Table 7 Average count rates for Compton imaging in-spill and for PET imaging off-spill. Quoted quantities correspond to events in energy-selections utilized for PET and Compton imaging purposes in the three different configurations

Thus, on average, for the beam time-structure used in this work at CNA (see Fig. 11) a factor 300 higher counting rate was registered in-spill for Compton imaging, when compared to the statistics off-spill with the PET technique. Thus, under these particular test conditions, Compton imaging would become more suitable for real-time monitoring purposes than PET. However, this conclusion cannot be extrapolated to clinical conditions yet, where not only the beam duty cycle but also the cycle duration and the \(\beta ^+\) emitting isotopes contributing to the PET imaging need to be taken into account. Therefore, future test-measurements with clinical beam-energy conditions and with realistic treatment cycles will be therefore very convenient to explore and understand to which extent each one of the two independent imaging-techniques is contributing most to range verification, both from an statistical viewpoint aiming at real-time monitoring and from a systematic perspective aiming at enhanced accuracy. In summary, to a large extent both PET and PG Compton techniques may be rather complementary and they could be combined in a synergetic fashion to improve ion-range monitoring both in terms of statistical and systematic accuracy. Therefore, the possibility to combine them in a single and dedicated system, similar to the one reported here, seems a reasonable step forward that is worth exploring further in this field.
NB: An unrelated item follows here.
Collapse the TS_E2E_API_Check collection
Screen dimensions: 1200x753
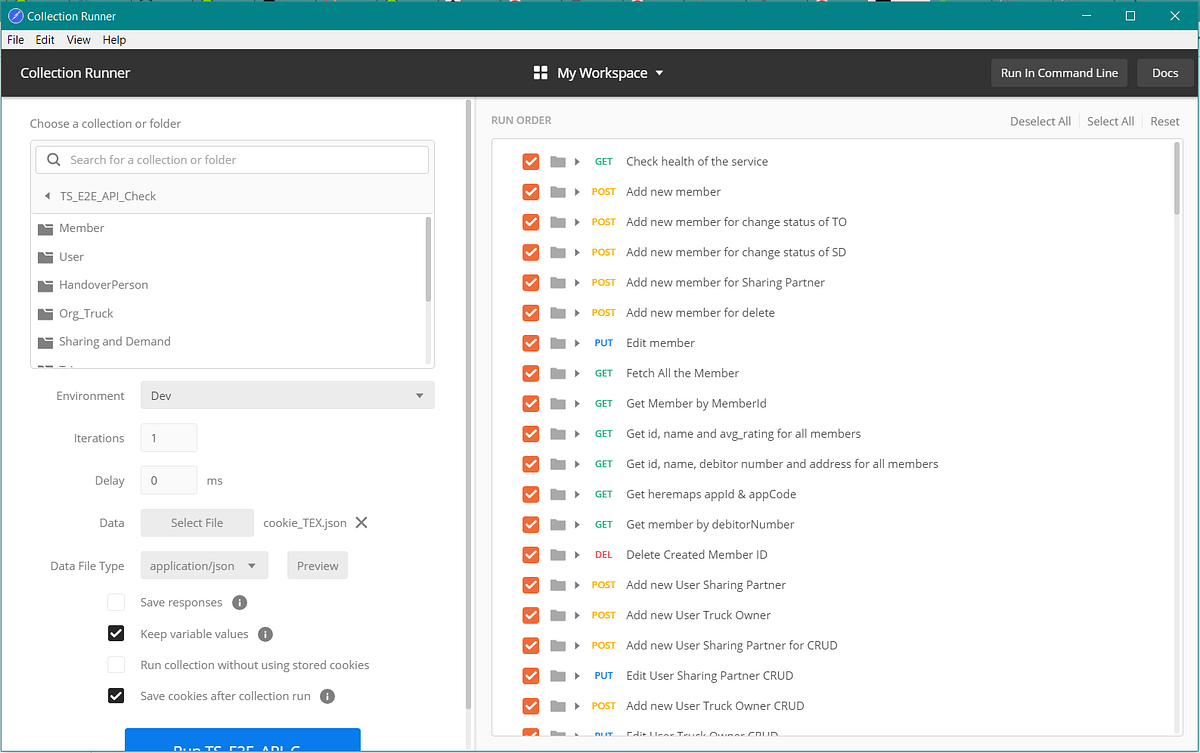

In future works we aim at overcoming the main limitations of the present study, which are related to the low proton–beam energy of 18 MeV, significantly smaller than common clinical values (100–200 MeV) and the long proton-irradiation cycles. The cyclotron at CNA was delivering a DC-beam and, for this reason, the beam on/off lapses had to be adjusted manually by the accelerator operator. They were also rather long, of about 100 s, in order to measure the corresponding beta-decay half-lives, which were the focus of another work [44]. Also, the low proton–beam energy led to the special target-phantom used, with several thin layers. Using a thick phantom with the available beam energy had not allowed for the detailed imaging study shown in this work. With a high beam energy big phantom volumes can be used. Therefore, next steps to develop further the hybrid Compton-PET technique comprise the realization of measurements using average clinical beam conditions and conventional water and PMMA phantoms. Using a pulsed beam of a high energy with a large phantom and a suitable duty cycle, it may become possible to correlate sequential PG-Compton and PET-images in- and off-spill, respectively, as it was proposed in Ref. [27]. In this respect, there are two main aspects to research in the future experiment. First, the performance of the detection system at the high counting rate conditions of the high-energy and high-intensity clinical beams needs to be validated. Second, one has to determine which is the optimal duty-cycle for the proton beam to accomplish both PG Compton and PET imaging aiming at a proper trade-off between statistical and systematic accuracy. If a pulsed-beam duty-cycle requirement of less than 0.01 is also confirmed at high beam-energy, this would align well with the application of this new hybrid methodology in treatments with superconducting synchrocyclotrons, which produce a pulsed beam (few μs, every 1–2 ms) [51], and also with recent developments related to hybrid delivery approaches in flash therapy [52].